DATA IN THIS EXERCISE START

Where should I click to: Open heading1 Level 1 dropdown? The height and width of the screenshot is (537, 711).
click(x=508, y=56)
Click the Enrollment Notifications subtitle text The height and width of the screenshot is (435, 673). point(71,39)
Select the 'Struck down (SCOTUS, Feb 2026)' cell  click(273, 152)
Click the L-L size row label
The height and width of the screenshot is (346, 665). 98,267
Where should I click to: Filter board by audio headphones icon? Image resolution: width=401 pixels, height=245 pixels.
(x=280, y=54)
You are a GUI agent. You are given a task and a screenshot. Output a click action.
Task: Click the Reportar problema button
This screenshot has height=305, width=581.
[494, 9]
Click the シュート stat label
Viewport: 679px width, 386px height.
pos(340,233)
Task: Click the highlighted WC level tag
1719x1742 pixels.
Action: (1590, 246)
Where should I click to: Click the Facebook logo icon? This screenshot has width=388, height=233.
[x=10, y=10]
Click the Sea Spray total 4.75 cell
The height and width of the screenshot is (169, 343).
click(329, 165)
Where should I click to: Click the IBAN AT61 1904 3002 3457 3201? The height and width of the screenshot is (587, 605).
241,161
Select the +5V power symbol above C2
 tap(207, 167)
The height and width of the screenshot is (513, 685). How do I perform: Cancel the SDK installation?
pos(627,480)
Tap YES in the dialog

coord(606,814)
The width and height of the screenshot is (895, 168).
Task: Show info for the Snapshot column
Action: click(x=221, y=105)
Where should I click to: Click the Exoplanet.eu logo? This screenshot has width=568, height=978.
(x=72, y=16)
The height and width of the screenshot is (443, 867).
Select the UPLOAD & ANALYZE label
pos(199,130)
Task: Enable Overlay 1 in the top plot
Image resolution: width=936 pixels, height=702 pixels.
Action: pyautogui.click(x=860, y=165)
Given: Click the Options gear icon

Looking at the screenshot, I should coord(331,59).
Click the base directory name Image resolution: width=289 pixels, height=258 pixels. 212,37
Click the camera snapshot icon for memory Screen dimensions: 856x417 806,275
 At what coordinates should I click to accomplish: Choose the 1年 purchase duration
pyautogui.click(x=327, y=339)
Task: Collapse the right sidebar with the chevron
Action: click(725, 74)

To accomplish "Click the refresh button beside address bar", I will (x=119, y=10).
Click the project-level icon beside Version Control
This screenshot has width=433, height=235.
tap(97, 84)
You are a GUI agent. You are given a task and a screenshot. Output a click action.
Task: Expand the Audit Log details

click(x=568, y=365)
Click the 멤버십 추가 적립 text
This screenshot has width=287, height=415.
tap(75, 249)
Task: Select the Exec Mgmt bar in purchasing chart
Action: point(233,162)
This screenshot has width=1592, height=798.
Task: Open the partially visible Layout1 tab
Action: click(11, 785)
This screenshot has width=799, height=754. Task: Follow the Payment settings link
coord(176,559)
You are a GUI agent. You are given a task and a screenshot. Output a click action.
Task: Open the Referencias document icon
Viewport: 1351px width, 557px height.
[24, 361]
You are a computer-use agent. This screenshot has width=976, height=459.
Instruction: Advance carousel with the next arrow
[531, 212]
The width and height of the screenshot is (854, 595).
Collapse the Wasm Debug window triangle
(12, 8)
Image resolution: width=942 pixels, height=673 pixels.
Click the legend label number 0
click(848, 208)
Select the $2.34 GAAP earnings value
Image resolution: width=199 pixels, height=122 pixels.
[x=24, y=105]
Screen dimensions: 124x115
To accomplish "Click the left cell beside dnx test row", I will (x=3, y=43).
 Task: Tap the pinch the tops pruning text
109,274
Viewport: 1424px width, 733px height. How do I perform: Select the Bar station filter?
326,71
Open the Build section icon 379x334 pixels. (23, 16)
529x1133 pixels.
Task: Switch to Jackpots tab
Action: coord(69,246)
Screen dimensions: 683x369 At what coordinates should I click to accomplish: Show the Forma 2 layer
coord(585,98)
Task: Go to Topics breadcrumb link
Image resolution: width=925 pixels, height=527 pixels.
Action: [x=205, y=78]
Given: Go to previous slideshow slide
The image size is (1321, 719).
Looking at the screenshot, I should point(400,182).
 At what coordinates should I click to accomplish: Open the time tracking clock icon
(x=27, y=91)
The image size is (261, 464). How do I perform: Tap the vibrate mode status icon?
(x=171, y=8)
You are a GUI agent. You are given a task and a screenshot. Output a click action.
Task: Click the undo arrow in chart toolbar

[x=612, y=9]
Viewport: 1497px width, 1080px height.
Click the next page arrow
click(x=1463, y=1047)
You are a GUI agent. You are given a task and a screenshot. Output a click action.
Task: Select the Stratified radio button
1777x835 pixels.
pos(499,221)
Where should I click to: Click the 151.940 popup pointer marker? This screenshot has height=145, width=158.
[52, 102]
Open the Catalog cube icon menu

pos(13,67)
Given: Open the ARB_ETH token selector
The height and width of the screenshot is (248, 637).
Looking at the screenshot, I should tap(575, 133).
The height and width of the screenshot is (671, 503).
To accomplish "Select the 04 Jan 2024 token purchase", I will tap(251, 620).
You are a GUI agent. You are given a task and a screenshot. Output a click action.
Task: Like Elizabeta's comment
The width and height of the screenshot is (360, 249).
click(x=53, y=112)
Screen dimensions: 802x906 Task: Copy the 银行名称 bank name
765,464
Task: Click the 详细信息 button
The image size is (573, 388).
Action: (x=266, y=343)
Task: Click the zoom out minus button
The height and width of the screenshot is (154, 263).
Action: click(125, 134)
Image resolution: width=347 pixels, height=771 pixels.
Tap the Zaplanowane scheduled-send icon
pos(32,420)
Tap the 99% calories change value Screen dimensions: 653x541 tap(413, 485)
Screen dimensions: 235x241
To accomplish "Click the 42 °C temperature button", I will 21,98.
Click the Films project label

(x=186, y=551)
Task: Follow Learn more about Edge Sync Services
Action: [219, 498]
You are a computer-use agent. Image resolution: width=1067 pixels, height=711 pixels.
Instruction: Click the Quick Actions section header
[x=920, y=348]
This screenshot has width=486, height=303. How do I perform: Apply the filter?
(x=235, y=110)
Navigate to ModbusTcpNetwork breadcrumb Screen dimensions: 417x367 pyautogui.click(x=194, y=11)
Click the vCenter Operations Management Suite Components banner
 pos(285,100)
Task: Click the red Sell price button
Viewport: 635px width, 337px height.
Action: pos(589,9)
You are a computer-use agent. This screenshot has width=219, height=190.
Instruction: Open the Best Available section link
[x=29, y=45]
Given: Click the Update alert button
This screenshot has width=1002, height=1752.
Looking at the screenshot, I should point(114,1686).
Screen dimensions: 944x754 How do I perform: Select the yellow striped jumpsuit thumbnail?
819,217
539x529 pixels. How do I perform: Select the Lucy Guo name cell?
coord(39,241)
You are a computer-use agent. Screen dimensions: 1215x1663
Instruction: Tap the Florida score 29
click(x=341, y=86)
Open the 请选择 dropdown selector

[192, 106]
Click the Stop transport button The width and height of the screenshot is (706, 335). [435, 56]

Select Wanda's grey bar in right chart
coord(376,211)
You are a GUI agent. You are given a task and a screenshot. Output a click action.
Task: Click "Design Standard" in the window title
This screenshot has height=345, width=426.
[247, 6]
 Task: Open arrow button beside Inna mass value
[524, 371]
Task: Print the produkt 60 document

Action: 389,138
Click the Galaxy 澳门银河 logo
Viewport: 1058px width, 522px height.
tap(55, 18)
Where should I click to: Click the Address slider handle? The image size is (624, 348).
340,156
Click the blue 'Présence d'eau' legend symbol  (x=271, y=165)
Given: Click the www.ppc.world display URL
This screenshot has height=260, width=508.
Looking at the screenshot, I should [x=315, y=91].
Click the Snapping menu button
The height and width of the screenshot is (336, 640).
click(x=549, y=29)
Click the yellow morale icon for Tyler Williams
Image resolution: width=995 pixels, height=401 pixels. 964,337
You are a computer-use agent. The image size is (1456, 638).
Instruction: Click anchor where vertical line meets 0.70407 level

DATA IN THIS EXERCISE END

WHAT IS EXPECTED:
The entries above hold the needed span. Transcribe exactly the lines from the one with "539x529 pixels. How" to the one with "Given: Click the www.ppc.world display URL", both included.

TASK RESPONSE:
539x529 pixels. How do I perform: Select the Lucy Guo name cell?
coord(39,241)
You are a computer-use agent. Screen dimensions: 1215x1663
Instruction: Tap the Florida score 29
click(x=341, y=86)
Open the 请选择 dropdown selector

[192, 106]
Click the Stop transport button The width and height of the screenshot is (706, 335). [435, 56]

Select Wanda's grey bar in right chart
coord(376,211)
You are a GUI agent. You are given a task and a screenshot. Output a click action.
Task: Click "Design Standard" in the window title
This screenshot has height=345, width=426.
[247, 6]
 Task: Open arrow button beside Inna mass value
[524, 371]
Task: Print the produkt 60 document

Action: 389,138
Click the Galaxy 澳门银河 logo
Viewport: 1058px width, 522px height.
tap(55, 18)
Where should I click to: Click the Address slider handle? The image size is (624, 348).
340,156
Click the blue 'Présence d'eau' legend symbol  (x=271, y=165)
Given: Click the www.ppc.world display URL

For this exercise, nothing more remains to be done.